Calculating Suitable Plant Growing Days

To estimate the number of suitable days for plant growth each year, we counted the total or consecutive number of days in a year in which climatic conditions (i.e., temperature, soil moisture, solar radiation, and the interactions of these three variables) fall within the global thresholds for plant growth. We obtained daily projections of temperature, soil moisture, and solar radiation from recent Earth System Models developed as part of the Coupled Model Intercomparison Project Phase 5 to the Fifth Assessment Report of the Intergovernmental Panel on Climate Change (S1 Table). Daily projections run from 1950 to 2005 simulating anthropogenic and natural climate forcing (i.e., “historical” experiment) and from 2006 to 2100 under three alternative representative concentration pathways: RCP 2.6, RCP 4.5, and RCP 8.5. CO2 concentrations will reach ~400, ~530, and ~930 ppm by 2100, under RCP 2.6, RCP 4.5, and RCP 8.5, respectively. As of November 2014, there were 14 Earth System Models from 12 centers in eight countries that modeled temperature, soil moisture, and solar radiation at a daily resolution for at least one of the three RCPs (S1 Table) (Note: all Earth System Models that we used include feedbacks of plant production on water balance). In total, for all variables and projections, we processed ~1.8 million daily global maps. We quantified the number of suitable plant growing days independently for each model and averaged the results to estimate the multimodel average. Changes in the number of suitable plant growing days (Fig 2) were calculated by subtracting contemporary (1996 to 2005) from future averages (2091 to 2100); decadal averages were chosen to minimize aliasing by interannual variability. To assess exposure of different terrestrial ecosystems to projected changes in climate suitability (Fig 4), we calculated the mean and frequency distribution of changes in suitable plant growing days (Fig 2A2C and 2G) for cells dominated by each of 14 land-cover types. All data sources are indicated in S2 Table.

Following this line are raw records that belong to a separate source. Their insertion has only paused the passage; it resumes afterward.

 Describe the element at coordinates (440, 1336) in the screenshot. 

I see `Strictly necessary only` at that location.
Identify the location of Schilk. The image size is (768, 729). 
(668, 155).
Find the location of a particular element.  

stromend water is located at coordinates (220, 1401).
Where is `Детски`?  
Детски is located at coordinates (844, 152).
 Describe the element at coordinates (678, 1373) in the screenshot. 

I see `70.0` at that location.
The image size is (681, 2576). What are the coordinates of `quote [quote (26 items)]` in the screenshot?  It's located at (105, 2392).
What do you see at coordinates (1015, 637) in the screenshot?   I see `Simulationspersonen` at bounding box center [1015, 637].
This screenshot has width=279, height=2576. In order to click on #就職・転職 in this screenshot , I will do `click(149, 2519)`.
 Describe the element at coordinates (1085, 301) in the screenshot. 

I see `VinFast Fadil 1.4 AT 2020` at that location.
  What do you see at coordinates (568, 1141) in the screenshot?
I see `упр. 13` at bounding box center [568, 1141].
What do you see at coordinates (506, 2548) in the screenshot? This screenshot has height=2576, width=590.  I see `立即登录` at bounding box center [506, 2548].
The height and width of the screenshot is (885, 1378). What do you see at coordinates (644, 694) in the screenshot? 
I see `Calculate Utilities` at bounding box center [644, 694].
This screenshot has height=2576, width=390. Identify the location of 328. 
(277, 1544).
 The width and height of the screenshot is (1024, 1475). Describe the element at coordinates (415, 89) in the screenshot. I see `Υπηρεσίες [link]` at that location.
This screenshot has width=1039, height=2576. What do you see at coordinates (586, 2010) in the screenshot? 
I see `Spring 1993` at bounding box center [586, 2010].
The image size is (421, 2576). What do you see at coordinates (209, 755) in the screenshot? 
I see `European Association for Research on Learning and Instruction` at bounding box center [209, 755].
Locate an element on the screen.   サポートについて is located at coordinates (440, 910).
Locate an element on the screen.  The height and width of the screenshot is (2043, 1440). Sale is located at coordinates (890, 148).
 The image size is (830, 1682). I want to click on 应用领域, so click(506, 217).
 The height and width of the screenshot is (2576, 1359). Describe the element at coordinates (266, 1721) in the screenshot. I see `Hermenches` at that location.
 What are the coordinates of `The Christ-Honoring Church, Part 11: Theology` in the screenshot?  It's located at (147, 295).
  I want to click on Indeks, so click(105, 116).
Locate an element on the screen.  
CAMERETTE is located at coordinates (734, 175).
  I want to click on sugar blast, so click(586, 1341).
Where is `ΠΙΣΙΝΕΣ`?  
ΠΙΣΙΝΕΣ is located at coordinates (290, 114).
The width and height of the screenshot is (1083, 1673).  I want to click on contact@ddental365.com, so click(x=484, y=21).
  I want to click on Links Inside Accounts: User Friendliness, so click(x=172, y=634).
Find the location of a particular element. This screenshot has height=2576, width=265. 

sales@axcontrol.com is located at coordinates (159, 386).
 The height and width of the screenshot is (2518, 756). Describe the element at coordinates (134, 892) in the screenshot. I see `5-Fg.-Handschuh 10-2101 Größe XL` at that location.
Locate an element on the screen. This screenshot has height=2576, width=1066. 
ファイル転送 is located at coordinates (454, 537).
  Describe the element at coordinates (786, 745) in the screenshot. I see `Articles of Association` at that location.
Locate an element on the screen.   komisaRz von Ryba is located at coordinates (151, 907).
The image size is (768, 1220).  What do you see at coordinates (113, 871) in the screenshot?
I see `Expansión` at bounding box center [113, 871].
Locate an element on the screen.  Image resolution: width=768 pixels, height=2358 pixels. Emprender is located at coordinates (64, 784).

Assessing Human Vulnerability

“Vulnerability” was assessed in the traditional sense of determining human “exposure” to environmental change, “dependency” in terms of food, jobs, and revenue at stake, and “adaptability” in terms of wealth, assuming that richer countries will have more capacity to respond [4143]. “Exposure” was quantified as changes in climate suitability for plant growth categorized for each country as follows: “high loss” for countries experiencing reductions in suitable plant growing days in excess of 30%, “medium loss” for countries experiencing losses of 30% to 10%, “no change” for countries that gain or lose up to 10%, “medium gain” for countries gaining 10% to 30%, and “high gain” for countries gaining in excess of 30% more days. “Dependency” was quantified by adding three proportional metrics for each country: percentage of gross domestic product contributed by agricultural revenue, percentage of the workforce in the agricultural sector, and percentage of NPP appropriated by people (from food, paper, wood, meat, fiber, and animal by-products) [14]. Countries were categorized as having “low,” “medium,” or “high” dependency if their cumulative percentages in those three goods and services ranged from 0% to 33%, >33% to 66%, or >66%, respectively. Finally, “adaptability” was quantified as per capita gross domestic product, under the assumption that richer countries will have greater access to a wider range of adaptive strategies. For the purpose of classification, we used the World Bank categorization of low-, medium-, and high-income countries depending on whether annual per capita gross domestic product was less than US$4,000, between US$4,000 and US$12,000, or greater than US$12,000, respectively. All data sources are shown in S2 Table.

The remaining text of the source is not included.